BAGHDAD: In these days of great uncertainty Iraqis are developing a taste for the simple things of life: date syrup, honey, sesame seeds — and most coveted of all, a well of one’s own.
Gone are the last few years when Iraq rebounded from war and sanctions, and the well-to-do went shopping. At the top of most people’s wish lists nowadays are wells and non-perishable food items.
Faris El-Hadi got started last month, calling the workers in to his garden to drill down 10 metres into the ground.
The water from El-Hadi’s well is not fit for drinking, or even watering the garden. It is cloudy and six times as brackish as the Tigris which flows through the city.
But many people in Baghdad are installing wells at home as insurance against an American attack now widely seen as inevitable. The regime has also begun digging communal wells in poorer sections of the city, and anyone who can afford one is preparing to dig up their garden.
“We remember what happened in the last war in 1991, when water mains were destroyed,” El-Hadi said. “Water is the most important thing.” El-Hadi, the distributor in Iraq for Samsung and other brand appliances, would be the first to admit that the new focus on essentials is playing havoc with the economy.
In his own household, they are stocking up on non-perishable food items, especially date syrup and sesame seeds, which provide a high calorie diet in case of a siege.
Mineral water — which has a sell-by date — will be bought in later, followed by kerosene for oil lamps and petrol for the generator once El-Hadi finds a safe way to store the fuels.
The private war preparations appear at odds with a city that struggles to present a picture of normality.
At the Baghdad stock exchange, elderly gents, dressed with care in vintage 1970s suits, jostle for a view of trading. The exchange director said the market rose higher despite a state of the union address from President Bush that appeared to bring the war closer.
But Iraqi businessmen say the economy has sunk into a slow paralysis since last autumn when the US administration intensified its campaign against Saddam Hussein’s regime.
Shops are closing around the city. Others are barely hanging on. Garages say people are holding back on car repairs.

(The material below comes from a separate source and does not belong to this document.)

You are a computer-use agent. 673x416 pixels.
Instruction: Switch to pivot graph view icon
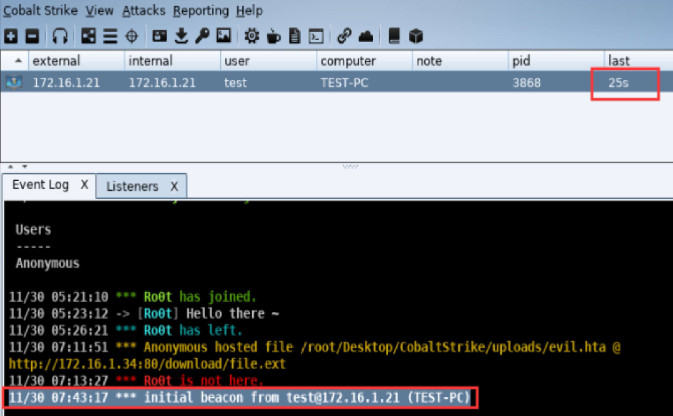[88, 36]
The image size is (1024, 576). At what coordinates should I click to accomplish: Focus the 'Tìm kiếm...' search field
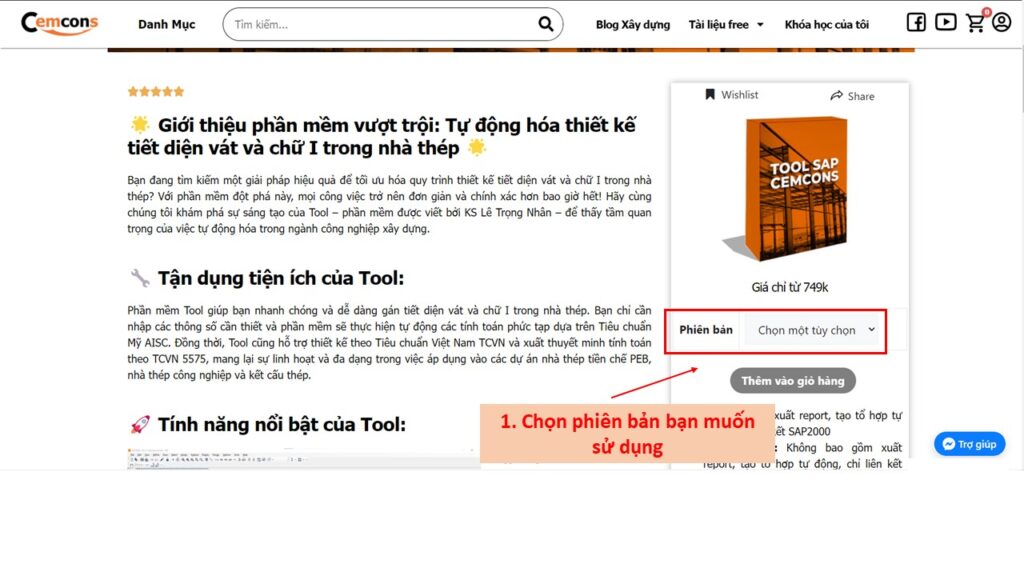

El-Hadi has placed only a single order with his suppliers abroad since June, and that was a relatively modest $12,000 shipment of cookware — not the big ticket electrical items that are his speciality.
“Since this crisis started to become very sharp, we stopped our imports and all others did the same,” he says.
The mood of uncertainty has even spread to Arasat street, the smartest commercial area in Baghdad, where rows of exclusive shops and restaurants cater to the whims of those grown rich through the bustling trade in imported goods in the last four years.
The lack of faith in the future has seen the Iraqi dinar fall from 1,700 to 2,200 to a dollar in the last five months as people convert their savings to hard currency, or empty their accounts so that they have cash at hand.
At the Bank of Baghdad, one of the premier private financial institutions, deposits have shrunk by five per cent this year. “When the situation is uncertain of course people keep money for unforeseen circumstances,” said Mowafaq Mahmood, the bank’s CEO.
In recent weeks, he says, customers have been flocking to him for advice on what to do with their savings.
Some of the well-to-do have spirited their money away for deposit abroad, although it is illegal for Iraqis to hold foreign bank accounts.—Dawn/The Guardian News Service.